His smile deepens a little, lecture turning around, somewhat, for him to be listener as opposed to the talker — but for someone who made his career standing behind a podium in front of a crowd of fervent listeners, the role of counsel is one that suits Joseph a little better. Or it does these days. "You either trust your councilmembers or you don't," he offers, when she's done. "And I'd be happy to discuss that with Abby, just as I want to point out to you that it won't be any good for the network if you're gonna go lose your temper like that up there. It's one thing to walk out, it's another to start the way you did.

"And if you feel like you're voicin' the opinions of those you represent, then you're doing them no good that way. Besides, as far as I can tell, we're offering the opportunity for people to make their own choices, but like I said — the vote's cast. It ain't up to you and me down here."

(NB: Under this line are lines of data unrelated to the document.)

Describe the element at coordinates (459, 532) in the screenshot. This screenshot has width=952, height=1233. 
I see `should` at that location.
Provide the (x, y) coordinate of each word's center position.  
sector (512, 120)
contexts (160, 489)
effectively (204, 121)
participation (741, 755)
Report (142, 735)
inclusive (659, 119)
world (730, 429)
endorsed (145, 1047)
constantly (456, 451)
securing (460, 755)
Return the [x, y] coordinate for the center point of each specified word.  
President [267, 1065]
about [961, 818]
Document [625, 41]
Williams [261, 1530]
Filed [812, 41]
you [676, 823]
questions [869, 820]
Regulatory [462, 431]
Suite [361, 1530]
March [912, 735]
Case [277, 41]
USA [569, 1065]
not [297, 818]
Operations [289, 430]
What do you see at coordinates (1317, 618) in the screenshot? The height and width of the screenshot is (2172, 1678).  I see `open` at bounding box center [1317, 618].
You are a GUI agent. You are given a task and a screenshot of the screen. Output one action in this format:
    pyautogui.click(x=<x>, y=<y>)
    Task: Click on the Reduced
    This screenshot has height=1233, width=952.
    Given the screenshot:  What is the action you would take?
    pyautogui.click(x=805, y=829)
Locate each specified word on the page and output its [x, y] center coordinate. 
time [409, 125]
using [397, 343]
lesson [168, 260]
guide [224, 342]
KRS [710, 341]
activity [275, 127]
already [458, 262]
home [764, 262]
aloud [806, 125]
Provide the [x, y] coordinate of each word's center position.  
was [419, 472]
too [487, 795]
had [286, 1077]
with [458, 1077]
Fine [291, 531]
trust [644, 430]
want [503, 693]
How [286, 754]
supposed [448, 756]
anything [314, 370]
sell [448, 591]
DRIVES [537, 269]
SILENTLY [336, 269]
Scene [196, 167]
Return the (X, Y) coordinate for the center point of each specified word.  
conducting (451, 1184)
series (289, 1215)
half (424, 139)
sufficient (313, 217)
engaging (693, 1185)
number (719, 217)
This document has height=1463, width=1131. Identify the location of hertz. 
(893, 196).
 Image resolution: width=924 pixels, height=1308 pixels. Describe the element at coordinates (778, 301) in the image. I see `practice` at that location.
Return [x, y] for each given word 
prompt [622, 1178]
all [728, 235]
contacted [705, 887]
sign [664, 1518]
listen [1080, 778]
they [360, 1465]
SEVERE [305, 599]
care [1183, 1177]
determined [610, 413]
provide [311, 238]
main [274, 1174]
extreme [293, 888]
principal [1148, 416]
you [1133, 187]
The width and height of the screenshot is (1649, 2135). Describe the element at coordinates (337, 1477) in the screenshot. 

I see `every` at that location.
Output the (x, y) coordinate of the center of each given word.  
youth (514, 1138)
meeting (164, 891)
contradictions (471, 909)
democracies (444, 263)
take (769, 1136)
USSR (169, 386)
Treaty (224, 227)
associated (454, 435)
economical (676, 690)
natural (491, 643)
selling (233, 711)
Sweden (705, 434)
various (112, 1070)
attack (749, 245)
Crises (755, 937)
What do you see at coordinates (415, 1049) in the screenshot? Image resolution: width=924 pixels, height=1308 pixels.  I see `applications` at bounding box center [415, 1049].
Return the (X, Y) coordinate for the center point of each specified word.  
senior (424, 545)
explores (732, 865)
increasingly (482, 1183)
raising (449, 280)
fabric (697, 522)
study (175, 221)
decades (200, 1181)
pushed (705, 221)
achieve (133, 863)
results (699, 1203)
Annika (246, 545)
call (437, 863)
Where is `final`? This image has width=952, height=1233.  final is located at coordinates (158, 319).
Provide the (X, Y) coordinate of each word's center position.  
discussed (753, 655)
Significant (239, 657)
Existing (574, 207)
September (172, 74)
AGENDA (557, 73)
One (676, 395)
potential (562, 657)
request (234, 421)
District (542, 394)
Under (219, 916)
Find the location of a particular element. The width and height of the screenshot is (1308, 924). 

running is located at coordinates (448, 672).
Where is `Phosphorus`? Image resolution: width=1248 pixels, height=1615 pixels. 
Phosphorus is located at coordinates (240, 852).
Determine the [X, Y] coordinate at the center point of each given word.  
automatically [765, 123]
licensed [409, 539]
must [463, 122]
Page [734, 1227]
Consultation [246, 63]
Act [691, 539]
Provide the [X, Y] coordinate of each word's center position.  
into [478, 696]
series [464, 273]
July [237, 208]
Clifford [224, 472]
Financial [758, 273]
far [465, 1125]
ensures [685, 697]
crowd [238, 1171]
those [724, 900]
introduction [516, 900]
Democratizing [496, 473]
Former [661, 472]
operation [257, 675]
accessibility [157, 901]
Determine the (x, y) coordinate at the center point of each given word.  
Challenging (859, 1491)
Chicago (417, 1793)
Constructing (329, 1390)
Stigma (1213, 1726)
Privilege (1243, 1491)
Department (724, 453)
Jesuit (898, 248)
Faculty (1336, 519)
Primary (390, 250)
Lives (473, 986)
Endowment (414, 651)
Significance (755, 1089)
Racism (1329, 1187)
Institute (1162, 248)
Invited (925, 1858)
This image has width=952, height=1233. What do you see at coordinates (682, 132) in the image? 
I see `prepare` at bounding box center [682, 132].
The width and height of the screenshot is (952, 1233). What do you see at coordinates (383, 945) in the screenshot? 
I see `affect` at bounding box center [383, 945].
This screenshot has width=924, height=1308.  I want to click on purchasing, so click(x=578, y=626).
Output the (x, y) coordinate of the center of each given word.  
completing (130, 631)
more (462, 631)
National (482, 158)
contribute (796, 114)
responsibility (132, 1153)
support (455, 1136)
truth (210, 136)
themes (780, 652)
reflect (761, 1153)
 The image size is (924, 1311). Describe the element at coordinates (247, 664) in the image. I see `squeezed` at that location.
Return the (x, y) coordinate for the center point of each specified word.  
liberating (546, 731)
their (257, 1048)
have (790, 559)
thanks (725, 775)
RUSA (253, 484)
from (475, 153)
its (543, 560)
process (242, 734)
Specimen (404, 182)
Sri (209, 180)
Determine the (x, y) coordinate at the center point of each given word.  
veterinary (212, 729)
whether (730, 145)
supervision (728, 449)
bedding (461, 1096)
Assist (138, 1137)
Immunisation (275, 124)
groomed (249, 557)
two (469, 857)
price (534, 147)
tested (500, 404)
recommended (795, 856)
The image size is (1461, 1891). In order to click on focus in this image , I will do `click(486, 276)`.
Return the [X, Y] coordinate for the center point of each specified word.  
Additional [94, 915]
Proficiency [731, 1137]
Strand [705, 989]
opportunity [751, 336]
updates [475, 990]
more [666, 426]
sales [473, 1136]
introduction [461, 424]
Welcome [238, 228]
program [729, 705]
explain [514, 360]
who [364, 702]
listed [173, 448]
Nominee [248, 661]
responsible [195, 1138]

"No," Susan agrees. "It isn't." Her gaze angles away from Joseph, past the stairs to the corner Grace and Scott disappeared around. She can't hear what the remaining council members and their new allies are discussion from the bottom of the stairwell, but she makes a gesture with her head as if straining to listen. If she has any regrets about leaving prematurely, they have nothing to do with the picture it paints and everything to do with denying herself the opportunity to familiarize herself with Messiah's plan of attack.

"What's up to you and I is getting people to safety when Petrelli and Cardinal bring down the government on our heads and Homeland Security finally decides that the best course of action is to eradicate the network rather than quietly allow us to exist because we raised arms against them en masse. Are you with me for that much?"

As someone not planning to raise arms against the government, personally— you know, not unless they did it first, Joseph's brows knit together, and he tolerates her pessimism, her warnings and acidic implication, much like a stalwart rock on the stormy beach front. Yes, he did not vote the way she favoured, and no, he's not going to change it or try to justify it down here. Eradicate and allow and en masse crash against neutrality, have no effect, reduced to froth and its quicker erosion. "I was before," he says, gently, "an' I am now.

"Trust that the others feel the same way, and right or wrong, it's what drives their vote, Susan, and it always will be." And now he goes to leave her alone, having said his piece, right or wrong, and apparently holding enough regard for her that he's not about to drill it in through her skull, or change her mind about her own vote. He's not sure he can be much of a token peacekeeper in the longterm, but he can try.

Any argument that Susan might have she chooses not to verbalize, if she has any argument at all. It would be difficult for her to convince anyone that the other council members do not believe they're doing what's best for the network. Her response is a slow, unsteady breath blown through her nostrils before downcast blue eyes move ahead of her and she steps away from the stairwell, away from Joseph.

"Right or wrong," she echoes, but there's no real conviction behind her words. "Have a good evening, Pastor."

The pace at which she retreats this time is less harried, the click of her heels against the floor just a little less sharp. Although this isn't a clear indication of whether or not he's gotten through to her, it's proof that he's achieved something.